Within the listing below, please show every line carrying the string "screenshot".
########
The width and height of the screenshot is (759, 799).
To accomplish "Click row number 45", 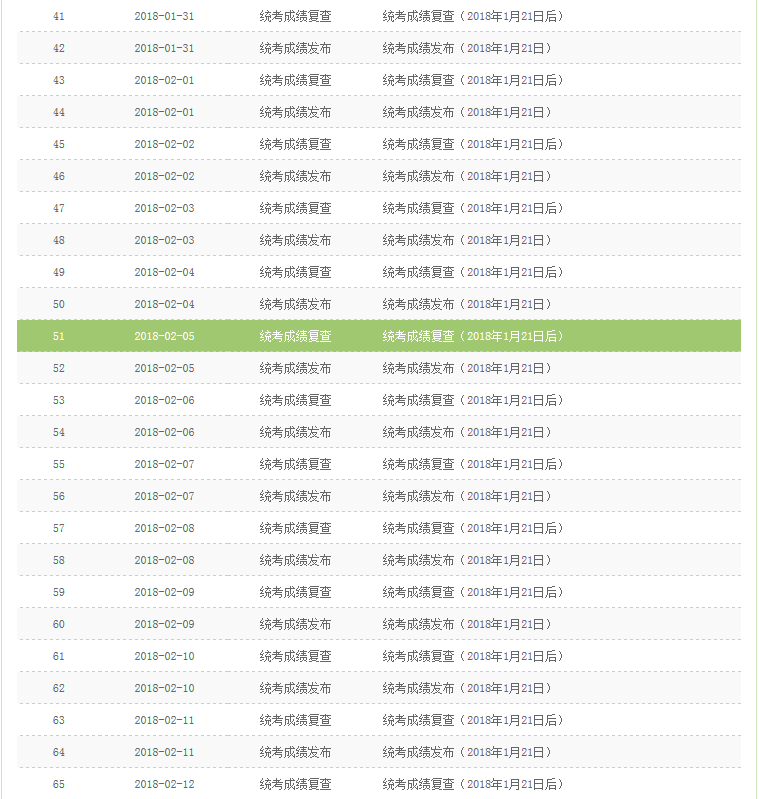I will pyautogui.click(x=58, y=144).
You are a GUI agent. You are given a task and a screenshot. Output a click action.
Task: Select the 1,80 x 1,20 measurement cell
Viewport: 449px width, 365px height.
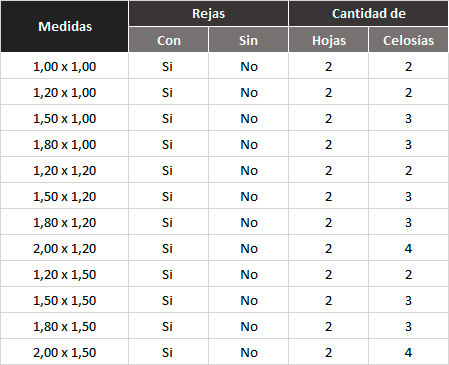[x=65, y=222]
########
▶ _OUTPUT OF THE TASK_
The width and height of the screenshot is (759, 799).
You are a GUI agent. You are given a task and a screenshot. Output a click action.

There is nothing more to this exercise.